[WHAT IS EXPECTED] Work through the data below line by line and say how many lines hold "computer"; give only the number.

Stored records

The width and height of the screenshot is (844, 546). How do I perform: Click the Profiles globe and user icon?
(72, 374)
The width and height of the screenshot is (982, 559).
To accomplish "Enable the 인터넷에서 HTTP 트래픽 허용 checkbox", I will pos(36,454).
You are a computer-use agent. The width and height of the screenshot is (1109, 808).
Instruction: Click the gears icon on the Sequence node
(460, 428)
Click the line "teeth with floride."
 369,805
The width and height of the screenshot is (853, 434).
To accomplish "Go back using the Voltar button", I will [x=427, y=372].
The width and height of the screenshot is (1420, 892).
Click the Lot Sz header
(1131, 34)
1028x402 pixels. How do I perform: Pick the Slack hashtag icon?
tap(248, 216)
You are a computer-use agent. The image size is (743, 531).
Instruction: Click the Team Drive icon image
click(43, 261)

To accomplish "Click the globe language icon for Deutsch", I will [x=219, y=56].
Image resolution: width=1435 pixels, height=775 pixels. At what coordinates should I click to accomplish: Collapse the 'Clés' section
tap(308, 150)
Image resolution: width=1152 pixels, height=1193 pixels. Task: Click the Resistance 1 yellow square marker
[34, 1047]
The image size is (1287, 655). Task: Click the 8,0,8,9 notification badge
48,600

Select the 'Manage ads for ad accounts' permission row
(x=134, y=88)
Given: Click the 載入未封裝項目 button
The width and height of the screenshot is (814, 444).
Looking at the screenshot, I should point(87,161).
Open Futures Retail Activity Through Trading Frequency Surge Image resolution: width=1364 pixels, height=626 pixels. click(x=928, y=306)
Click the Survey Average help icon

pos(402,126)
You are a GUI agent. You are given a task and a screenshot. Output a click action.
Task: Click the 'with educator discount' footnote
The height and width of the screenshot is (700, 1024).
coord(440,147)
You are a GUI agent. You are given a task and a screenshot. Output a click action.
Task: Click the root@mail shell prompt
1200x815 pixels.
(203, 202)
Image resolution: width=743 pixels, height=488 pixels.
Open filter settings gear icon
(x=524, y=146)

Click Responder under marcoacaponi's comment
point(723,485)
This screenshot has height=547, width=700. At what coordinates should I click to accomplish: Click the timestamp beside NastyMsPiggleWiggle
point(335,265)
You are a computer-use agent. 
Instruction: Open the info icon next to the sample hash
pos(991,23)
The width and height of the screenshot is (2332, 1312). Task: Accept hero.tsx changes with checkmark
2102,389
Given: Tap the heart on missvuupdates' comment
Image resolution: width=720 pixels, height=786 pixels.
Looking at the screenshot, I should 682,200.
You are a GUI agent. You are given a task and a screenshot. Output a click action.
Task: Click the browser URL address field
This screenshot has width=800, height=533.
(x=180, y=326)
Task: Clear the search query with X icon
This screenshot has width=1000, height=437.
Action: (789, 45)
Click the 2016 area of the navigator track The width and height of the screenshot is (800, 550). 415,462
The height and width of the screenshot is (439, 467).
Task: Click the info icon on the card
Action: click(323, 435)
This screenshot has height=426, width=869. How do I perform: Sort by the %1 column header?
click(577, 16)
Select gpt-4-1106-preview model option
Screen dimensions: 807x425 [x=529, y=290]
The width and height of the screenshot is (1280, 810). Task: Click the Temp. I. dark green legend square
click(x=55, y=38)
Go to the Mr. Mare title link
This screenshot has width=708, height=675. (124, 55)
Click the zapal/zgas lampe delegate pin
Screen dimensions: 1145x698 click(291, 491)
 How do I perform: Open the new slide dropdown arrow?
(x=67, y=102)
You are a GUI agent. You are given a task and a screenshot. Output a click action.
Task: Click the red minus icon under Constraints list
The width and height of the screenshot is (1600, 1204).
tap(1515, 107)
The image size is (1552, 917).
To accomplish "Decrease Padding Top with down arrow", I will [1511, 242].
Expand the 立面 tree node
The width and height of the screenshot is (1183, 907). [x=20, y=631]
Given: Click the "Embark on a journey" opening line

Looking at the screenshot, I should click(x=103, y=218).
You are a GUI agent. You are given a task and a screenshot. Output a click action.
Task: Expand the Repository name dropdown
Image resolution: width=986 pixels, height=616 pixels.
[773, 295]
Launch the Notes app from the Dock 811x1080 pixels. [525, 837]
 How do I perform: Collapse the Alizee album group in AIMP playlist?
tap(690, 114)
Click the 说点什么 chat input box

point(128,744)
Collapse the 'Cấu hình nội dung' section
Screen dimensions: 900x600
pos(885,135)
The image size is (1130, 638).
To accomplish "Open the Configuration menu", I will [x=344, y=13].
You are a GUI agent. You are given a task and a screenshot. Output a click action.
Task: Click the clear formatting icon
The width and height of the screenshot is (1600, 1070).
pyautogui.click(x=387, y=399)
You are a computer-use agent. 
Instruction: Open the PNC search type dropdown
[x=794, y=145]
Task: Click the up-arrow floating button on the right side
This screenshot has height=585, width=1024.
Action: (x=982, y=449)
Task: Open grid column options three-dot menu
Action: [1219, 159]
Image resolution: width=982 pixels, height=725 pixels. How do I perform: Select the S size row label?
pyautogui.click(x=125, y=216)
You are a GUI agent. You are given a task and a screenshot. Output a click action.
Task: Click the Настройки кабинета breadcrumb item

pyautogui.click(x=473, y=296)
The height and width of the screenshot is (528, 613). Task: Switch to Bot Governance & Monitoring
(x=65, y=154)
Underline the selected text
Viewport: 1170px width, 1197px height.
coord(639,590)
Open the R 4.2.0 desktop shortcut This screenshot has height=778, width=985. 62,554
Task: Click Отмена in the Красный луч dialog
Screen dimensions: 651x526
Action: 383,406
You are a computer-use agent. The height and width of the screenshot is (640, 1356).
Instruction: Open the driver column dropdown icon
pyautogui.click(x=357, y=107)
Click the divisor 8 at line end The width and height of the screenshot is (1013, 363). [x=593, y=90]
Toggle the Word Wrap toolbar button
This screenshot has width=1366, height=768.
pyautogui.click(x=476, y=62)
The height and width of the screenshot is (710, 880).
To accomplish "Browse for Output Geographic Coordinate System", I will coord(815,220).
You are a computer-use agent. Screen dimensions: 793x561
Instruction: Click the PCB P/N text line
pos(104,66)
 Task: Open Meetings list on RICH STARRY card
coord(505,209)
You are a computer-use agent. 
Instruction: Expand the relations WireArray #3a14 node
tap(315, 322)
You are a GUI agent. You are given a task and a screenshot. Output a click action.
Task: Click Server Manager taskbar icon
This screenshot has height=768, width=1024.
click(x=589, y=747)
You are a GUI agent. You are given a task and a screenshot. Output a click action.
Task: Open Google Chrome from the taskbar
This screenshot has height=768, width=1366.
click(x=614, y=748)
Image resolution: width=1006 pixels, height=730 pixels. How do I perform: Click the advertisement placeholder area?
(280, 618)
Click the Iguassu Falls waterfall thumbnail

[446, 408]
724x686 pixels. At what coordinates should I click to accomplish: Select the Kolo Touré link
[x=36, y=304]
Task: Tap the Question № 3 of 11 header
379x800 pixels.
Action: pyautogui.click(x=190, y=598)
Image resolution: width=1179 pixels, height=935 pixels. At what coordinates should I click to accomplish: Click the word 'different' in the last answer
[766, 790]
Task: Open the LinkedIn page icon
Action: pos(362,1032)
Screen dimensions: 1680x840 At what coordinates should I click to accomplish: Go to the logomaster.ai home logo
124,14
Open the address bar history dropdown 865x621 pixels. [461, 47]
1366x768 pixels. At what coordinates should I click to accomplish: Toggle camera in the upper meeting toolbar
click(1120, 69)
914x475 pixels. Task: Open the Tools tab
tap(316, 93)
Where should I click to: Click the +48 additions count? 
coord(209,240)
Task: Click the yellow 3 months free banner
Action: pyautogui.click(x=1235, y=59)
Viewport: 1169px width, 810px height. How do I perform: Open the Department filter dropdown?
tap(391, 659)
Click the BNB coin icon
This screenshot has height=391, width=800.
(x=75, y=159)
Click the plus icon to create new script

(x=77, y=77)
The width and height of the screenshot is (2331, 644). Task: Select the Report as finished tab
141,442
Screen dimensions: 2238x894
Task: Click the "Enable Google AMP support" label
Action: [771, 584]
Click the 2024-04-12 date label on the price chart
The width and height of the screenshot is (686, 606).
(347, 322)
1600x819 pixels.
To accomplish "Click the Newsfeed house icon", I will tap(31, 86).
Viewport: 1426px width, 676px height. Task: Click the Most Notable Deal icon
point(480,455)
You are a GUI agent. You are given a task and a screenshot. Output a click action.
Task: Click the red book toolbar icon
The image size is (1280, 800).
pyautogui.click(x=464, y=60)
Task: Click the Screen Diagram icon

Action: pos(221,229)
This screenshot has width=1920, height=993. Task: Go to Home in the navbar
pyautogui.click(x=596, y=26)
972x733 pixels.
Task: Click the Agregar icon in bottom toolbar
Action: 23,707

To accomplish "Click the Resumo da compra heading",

[REPLY] 7